Rust for High Performance Computing (HPC) in Python
- Track:
- Jupyter and Scientific Python
- Type:
- Talk
- Level:
- intermediate
- Duration:
- 30 minutes
Abstract
Python has become the most widely used language in scientific computing and data science due to its approachable syntax, vast ecosystem of libraries, and rapid prototyping capabilities. However, its interpreted nature often poses a performance bottleneck for computationally intensive tasks common in High Performance Computing (HPC) used in scientific and data work, such as large-scale simulations, complex data analysis, and machine learning model training.

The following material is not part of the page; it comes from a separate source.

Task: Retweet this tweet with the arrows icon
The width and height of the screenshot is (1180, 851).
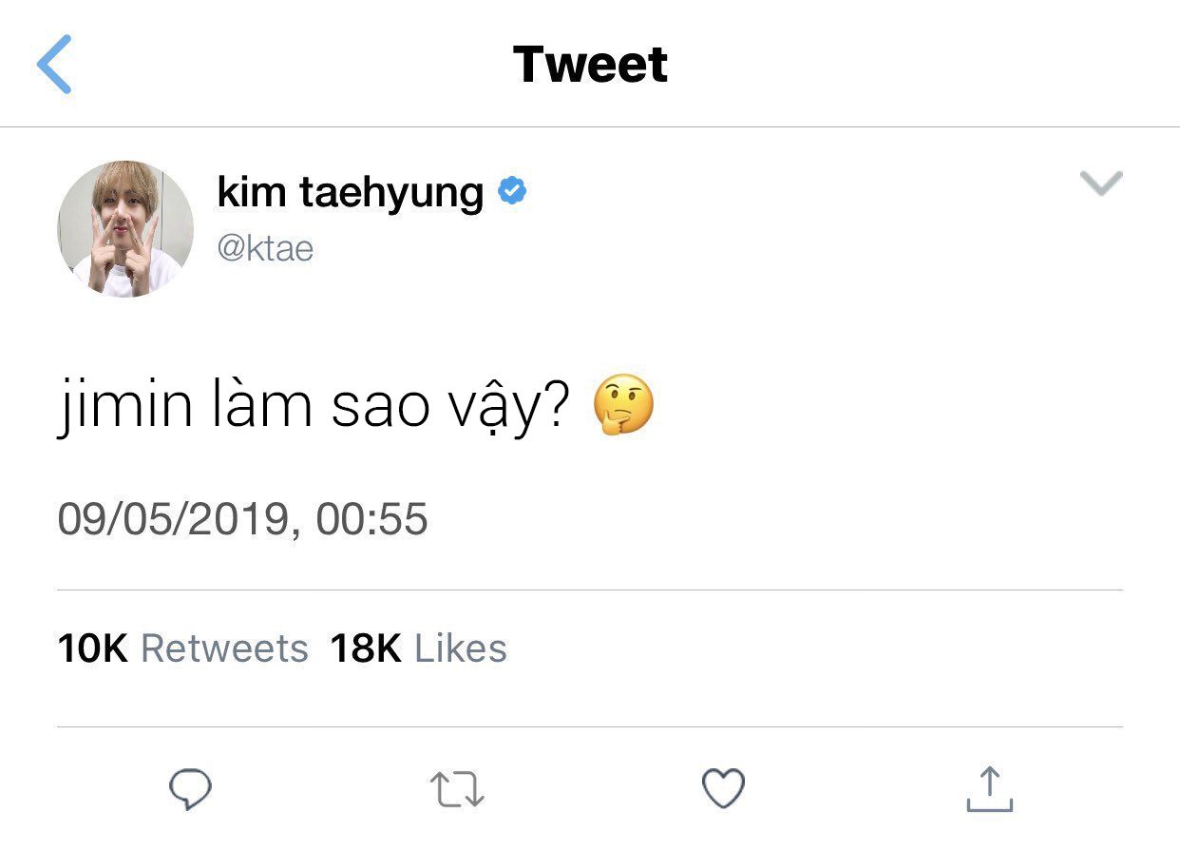Action: [x=457, y=790]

Enhancing Python's performance, therefore, is critical for scientific computing: it allows researchers and engineers to maintain the productivity and flexibility of the Python environment while achieving the necessary speed and scalability to tackle demanding, real-world HPC problems without needing to switch to lower-level languages entirely.
In this talk, we will review the current state of Python in HPC, examine the role of key libraries like NumPy and Dask, and see how to use PyO3 to create robust Rust bindings for Python in a way that simplifies the process of building and distributing packages. We’ll explore how Rust brings specific advantages to HPC, including guaranteed memory safety without garbage collection, zero-cost abstractions, and true parallelism.
Attendees will leave with a clear understanding of the 'why' and 'how' of leveraging Rust in their Python-based HPC workflows, positioning them to develop faster, safer, and more scalable computational code.